2.4. Determination of Toluene Concentration in Aqueous Solution

The concentration of toluene in aqueous solution was determined using UV-vis spectrophotometry. First, the UV-vis spectrophotometer was used to scan the toluene solution at a certain wavelength range, and the maximum absorption wavelength λ_max was determined. Then, a series of toluene standard solutions with a certain concentration gradient was prepared, and their absorbance was measured at the maximum absorption wavelength λ_max, and the standard curve of toluene solution was drawn according to the data on the corresponding relationship between absorbance and concentration. Finally, the absorbance of the toluene solution was measured at the maximum absorption wavelength λ_max, and the corresponding concentration of the toluene solution was found using the standard curve.

2.5. Characterization

The morphology of the samples was observed using an LEO l530 scanning electron microscope (LEO, Berlin, Germany) at an accelerating voltage of 10 kV.
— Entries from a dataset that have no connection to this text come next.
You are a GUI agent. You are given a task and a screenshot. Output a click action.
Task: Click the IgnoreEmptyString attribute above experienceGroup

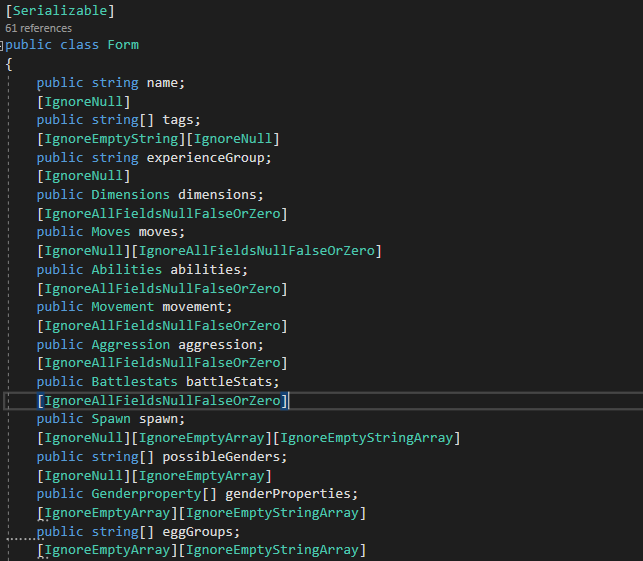pos(111,139)
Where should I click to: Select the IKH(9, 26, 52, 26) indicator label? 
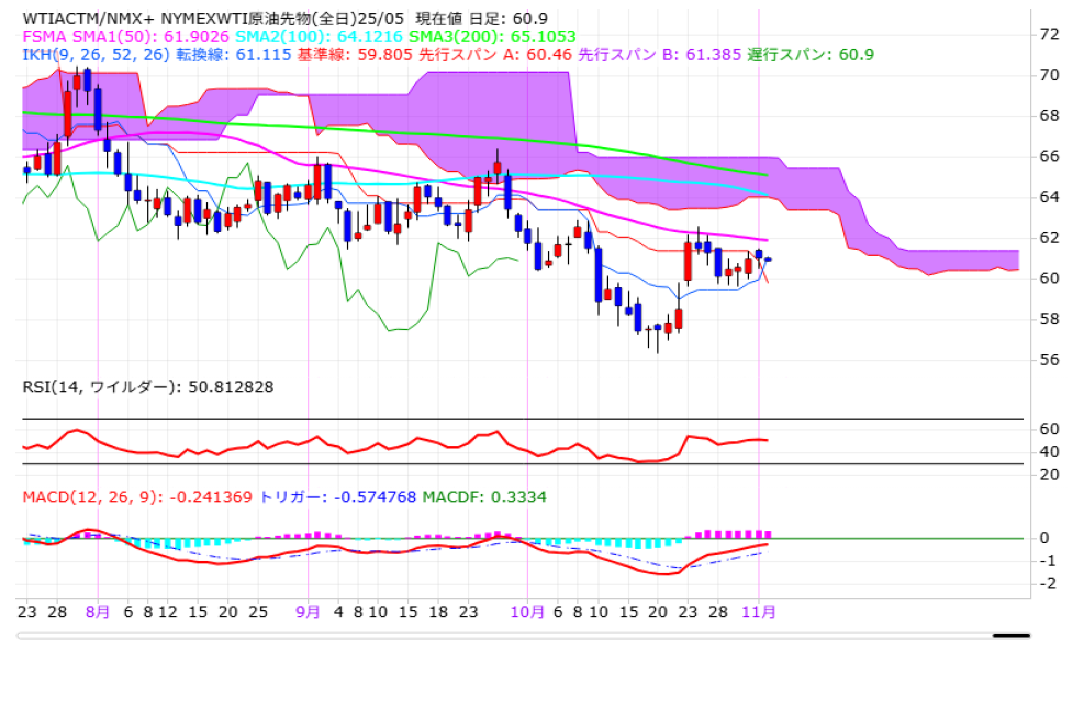pyautogui.click(x=88, y=54)
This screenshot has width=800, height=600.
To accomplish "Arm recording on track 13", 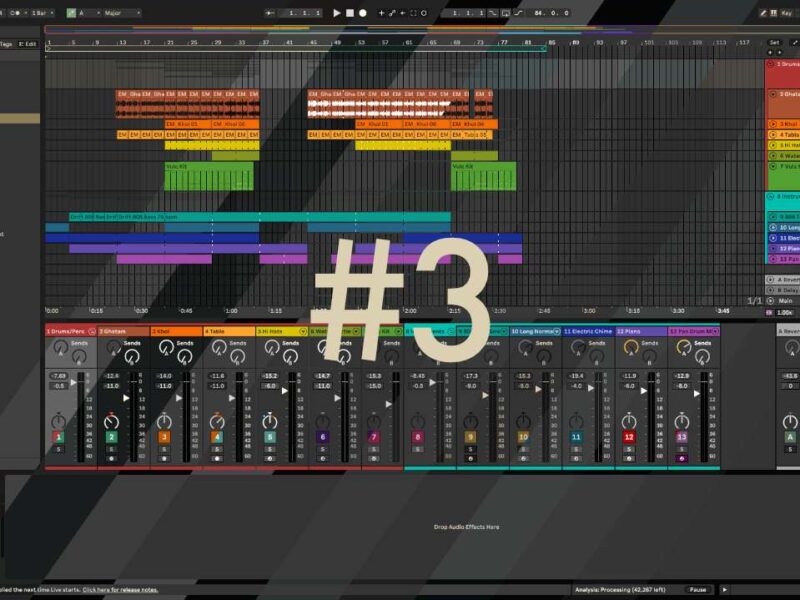I will click(x=681, y=459).
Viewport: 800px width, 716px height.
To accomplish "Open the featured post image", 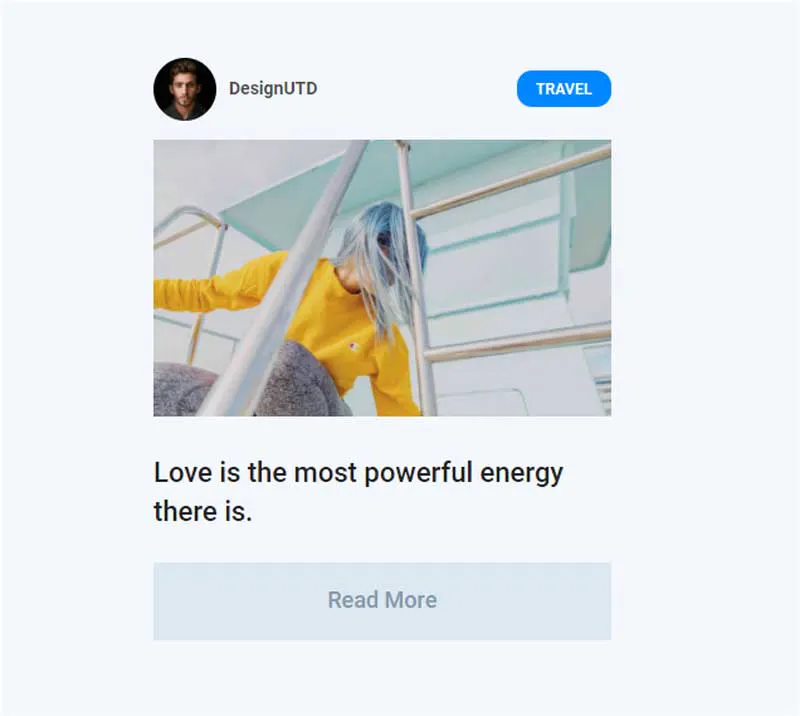I will 382,278.
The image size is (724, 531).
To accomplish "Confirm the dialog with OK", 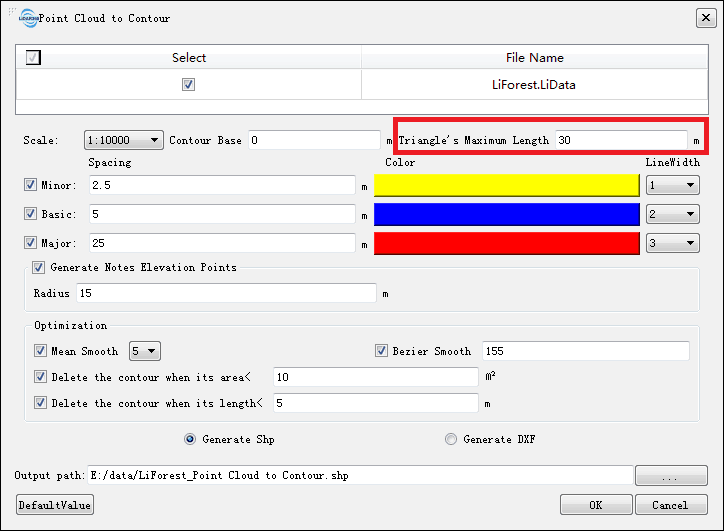I will pyautogui.click(x=596, y=505).
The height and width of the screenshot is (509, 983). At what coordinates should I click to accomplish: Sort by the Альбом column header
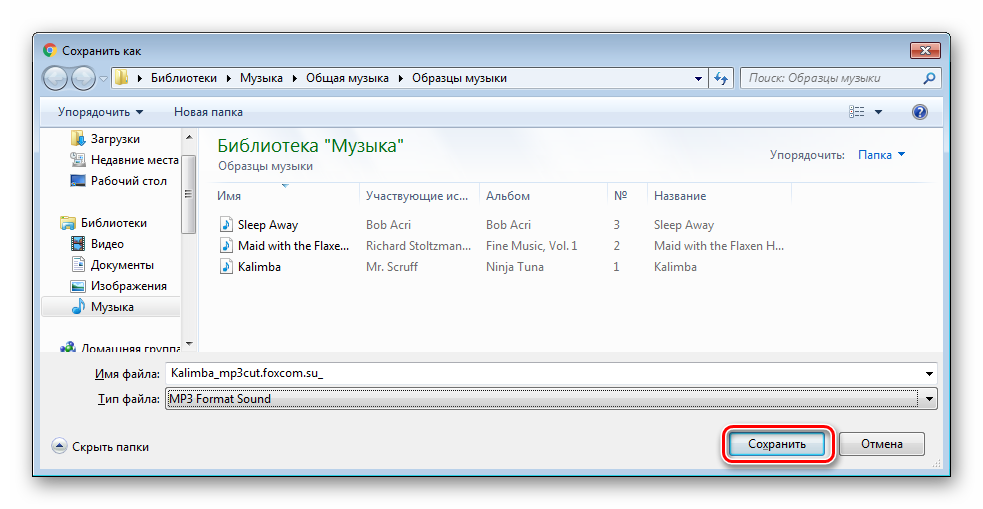click(x=508, y=196)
The specific surface area and pore structures were measured using an ASAP 2020 microporous physical adsorption and chemical adsorption analyzer (Micromeritics, Norcross, GA, USA).

The X-ray diffraction patterns of the samples were measured using a MiniFlex 600 X-ray diffractometer (Rigaku, Tokyo, Japan) with a Cu Kα (λ = 1.540 Å) laser source.
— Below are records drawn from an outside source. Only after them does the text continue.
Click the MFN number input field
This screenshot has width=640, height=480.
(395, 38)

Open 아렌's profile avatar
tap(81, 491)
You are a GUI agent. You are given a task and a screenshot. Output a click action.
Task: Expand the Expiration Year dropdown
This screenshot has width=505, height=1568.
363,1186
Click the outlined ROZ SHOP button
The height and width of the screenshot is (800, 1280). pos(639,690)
The chemical composition of the samples was measured using an ESCALAB 250Xi X-ray photoelectron spectrometer (Thermo Fisher, Waltham, MA, USA) with an Al Kα (hv = 1486.6 eV) excitation source.

The concentration of toluene in the aqueous solution was determined using UV–2100 UV-visible spectrophotometry (Shimadzu, Tokyo, Japan).
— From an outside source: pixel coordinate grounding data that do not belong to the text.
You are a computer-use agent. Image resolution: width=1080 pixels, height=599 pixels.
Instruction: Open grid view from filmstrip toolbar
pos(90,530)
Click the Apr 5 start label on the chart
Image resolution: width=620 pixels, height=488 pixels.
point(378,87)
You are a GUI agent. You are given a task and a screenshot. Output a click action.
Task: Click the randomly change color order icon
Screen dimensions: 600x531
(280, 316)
2.6. Calculation of the Adsorption Rate of Toluene in Aqueous Solution

The adsorption rate (η) of toluene in aqueous solution can be calculated using the following equation:

H = (C₀ − C_e)/C₀,

(1)

where C₀ is the initial concentration of toluene in aqueous solution (mg·L⁻¹), and Ce is the equilibrium concentration of residual toluene in the captured and disinfected aqueous solution (mg·L⁻¹).

2.7. Calculation of the Adsorption Capacity of Toluene in Aqueous Solution

The adsorption capacity of toluene in aqueous solution can be calculated using the following equation:

Qt = (C₀ − C_t)V/m,

(2)

where Qt is the adsorption capacity of toluene in aqueous solution (mg·g⁻¹), C₀ is the initial concentration of toluene in aqueous solution (mg·L⁻¹), C_t is the concentration of residual toluene in the aqueous solution at time t (mg·L⁻¹), V is the volume of toluene solution (mL), and m is the mass of adsorbents used (g).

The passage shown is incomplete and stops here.